Once you verify that the task you want to modify is included in your workflow, you can configure the task by adding it to the rocoto: tasks: section of config.yaml. Users should refer to the YAML file where the task is defined to see how to structure the modifications (these YAML files reside in ufs-srweather-app/parm/wflow). For example, to change the wall clock time from 15 to 20 minutes for the run_post_mem###_f### tasks, users would look at post.yaml, where the post-processing tasks are defined. Formatting for tasks and metatasks should match the structure in this YAML file exactly.

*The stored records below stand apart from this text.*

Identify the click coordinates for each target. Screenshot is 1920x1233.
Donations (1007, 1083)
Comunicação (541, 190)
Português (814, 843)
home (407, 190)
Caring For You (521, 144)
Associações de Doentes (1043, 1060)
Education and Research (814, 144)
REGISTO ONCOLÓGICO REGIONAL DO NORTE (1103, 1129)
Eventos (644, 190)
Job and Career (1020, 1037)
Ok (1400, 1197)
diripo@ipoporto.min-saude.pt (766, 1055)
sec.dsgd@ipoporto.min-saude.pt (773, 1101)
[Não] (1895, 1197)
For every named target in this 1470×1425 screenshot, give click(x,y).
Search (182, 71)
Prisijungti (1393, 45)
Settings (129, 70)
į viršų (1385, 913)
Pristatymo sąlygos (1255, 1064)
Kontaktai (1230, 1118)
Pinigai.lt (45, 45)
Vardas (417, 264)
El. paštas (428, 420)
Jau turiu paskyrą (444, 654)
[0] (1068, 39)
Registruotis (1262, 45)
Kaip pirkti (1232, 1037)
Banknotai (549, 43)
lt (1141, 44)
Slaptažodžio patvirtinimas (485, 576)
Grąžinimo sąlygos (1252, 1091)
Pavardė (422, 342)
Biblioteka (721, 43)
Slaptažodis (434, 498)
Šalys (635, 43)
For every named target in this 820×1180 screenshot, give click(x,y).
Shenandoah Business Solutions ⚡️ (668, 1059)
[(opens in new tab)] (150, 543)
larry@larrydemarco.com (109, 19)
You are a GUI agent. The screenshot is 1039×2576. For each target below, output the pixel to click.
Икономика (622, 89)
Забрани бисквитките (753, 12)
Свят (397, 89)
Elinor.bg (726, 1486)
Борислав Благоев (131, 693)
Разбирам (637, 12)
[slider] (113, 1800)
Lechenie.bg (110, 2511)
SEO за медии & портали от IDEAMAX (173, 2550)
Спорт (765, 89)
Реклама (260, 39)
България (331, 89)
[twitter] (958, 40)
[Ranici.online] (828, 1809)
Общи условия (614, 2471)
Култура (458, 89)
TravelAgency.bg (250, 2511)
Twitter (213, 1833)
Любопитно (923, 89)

Fig. 1.26 Excerpt of post.yaml

Since the run_post_mem###_f### task in post.yaml comes under metatask_run_ens_post and metatask_run_post_mem#mem#_all_fhrs, all of these tasks and metatasks must be included under rocoto: tasks: before defining the walltime variable. Therefore, to change the walltime from 15 to 20 minutes, the rocoto: tasks: section should look like this:

rocoto:
  tasks:
    metatask_run_ens_post:
      metatask_run_post_mem#mem#_all_fhrs:
        task_run_post_mem#mem#_f#fhr#:
          walltime: 00:20:00

Notice that this section contains all three of the tasks/metatasks highlighted in yellow above and lists the walltime where the details of the task begin. While users may simply adjust the walltime variable in post.yaml, learning to make these changes in config.yaml allows for greater flexibility in experiment configuration. Users can modify a single file (config.yaml), rather than (potentially) several workflow YAML files, and can account for differences between experiments instead of hard-coding a single value.

See SRW Discussion #990 for the question that inspired this FAQ.

1.4.2.2.8. Advanced: How can I add a physics scheme (e.g., YSU PBL) to the UFS SRW App?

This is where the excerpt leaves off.